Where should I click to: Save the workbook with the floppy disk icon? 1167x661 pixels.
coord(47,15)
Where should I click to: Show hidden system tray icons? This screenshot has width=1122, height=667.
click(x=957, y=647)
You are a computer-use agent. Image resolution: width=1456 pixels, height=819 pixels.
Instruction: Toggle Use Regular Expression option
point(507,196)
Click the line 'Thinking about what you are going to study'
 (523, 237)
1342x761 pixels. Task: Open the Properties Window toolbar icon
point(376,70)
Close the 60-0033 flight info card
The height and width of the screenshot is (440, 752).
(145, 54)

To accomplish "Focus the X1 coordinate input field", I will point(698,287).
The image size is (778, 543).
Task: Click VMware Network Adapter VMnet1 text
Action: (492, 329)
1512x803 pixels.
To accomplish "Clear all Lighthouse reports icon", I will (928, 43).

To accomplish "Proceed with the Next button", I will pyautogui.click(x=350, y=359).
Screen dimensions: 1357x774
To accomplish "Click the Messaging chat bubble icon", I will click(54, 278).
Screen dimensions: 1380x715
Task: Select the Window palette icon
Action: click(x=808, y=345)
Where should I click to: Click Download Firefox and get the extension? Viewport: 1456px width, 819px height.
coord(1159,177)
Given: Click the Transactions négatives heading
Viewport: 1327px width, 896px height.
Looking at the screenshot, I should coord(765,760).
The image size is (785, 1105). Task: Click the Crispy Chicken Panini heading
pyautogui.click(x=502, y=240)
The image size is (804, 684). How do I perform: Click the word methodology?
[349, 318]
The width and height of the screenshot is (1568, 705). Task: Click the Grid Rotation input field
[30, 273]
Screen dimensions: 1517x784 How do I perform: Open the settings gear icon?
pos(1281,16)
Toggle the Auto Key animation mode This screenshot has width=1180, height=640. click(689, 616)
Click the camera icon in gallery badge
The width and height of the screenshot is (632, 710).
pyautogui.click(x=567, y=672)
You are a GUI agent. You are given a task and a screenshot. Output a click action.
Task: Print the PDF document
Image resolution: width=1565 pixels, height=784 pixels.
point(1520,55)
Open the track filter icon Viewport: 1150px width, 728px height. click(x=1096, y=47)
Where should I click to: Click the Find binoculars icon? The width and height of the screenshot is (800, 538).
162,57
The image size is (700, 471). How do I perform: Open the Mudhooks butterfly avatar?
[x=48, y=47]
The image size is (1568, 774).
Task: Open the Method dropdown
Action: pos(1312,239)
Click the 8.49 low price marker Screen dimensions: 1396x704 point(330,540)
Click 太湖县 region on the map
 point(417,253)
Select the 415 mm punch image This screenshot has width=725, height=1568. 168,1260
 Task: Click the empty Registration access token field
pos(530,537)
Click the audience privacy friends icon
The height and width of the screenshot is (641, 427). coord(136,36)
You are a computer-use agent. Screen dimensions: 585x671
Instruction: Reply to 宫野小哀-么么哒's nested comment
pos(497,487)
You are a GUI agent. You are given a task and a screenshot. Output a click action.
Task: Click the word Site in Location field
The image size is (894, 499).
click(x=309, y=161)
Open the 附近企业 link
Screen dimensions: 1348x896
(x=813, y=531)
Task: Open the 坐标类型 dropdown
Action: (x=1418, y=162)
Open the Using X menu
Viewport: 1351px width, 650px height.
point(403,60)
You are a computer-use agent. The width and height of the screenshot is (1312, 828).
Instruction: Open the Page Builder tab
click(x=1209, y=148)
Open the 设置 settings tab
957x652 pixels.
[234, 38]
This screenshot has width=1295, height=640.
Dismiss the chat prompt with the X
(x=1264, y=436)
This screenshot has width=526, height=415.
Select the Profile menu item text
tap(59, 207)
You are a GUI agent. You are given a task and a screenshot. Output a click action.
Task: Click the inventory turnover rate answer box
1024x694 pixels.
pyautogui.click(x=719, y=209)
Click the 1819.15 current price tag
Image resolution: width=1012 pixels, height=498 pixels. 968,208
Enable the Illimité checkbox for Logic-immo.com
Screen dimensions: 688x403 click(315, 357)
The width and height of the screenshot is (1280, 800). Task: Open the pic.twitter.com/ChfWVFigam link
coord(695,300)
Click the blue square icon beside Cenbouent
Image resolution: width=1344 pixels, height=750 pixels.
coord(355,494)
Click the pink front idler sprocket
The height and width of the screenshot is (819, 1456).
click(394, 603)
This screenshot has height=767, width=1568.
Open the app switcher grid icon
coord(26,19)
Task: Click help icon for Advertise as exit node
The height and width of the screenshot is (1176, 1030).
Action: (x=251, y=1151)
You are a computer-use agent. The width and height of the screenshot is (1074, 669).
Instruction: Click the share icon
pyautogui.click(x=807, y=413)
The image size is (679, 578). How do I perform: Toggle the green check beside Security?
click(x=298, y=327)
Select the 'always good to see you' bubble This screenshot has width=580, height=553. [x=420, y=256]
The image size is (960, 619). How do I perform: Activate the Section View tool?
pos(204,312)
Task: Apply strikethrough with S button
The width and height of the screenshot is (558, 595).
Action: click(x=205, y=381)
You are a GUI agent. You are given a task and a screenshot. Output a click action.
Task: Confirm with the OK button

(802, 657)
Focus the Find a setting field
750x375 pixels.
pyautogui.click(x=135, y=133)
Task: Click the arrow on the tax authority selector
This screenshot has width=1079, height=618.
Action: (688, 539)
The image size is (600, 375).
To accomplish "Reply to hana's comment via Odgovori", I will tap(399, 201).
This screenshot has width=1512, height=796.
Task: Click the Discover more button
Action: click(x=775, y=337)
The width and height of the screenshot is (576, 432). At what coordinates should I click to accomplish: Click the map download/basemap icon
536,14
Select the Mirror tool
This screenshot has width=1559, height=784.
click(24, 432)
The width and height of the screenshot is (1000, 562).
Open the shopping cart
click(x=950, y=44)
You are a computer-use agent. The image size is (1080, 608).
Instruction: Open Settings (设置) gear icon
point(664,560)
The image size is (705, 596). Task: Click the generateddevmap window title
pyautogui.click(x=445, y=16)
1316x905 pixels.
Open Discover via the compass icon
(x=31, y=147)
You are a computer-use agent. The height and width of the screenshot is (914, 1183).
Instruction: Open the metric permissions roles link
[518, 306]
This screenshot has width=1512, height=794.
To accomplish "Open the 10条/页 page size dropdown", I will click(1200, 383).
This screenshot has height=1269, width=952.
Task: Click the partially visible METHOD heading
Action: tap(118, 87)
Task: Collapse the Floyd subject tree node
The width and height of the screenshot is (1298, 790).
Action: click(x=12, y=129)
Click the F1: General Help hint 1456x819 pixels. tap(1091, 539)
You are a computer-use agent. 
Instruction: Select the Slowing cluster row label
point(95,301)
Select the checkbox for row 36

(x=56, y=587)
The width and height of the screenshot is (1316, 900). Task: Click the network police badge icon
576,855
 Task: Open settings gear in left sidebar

*****

# [Task instructions]
Switch "workbook" to "spreadsheet" and reproduce the lines from the first one up to and including the line with "click(x=957, y=647)", with nothing else altered.

# [The result]
Where should I click to: Save the spreadsheet with the floppy disk icon? 1167x661 pixels.
coord(47,15)
Where should I click to: Show hidden system tray icons? This screenshot has width=1122, height=667.
click(x=957, y=647)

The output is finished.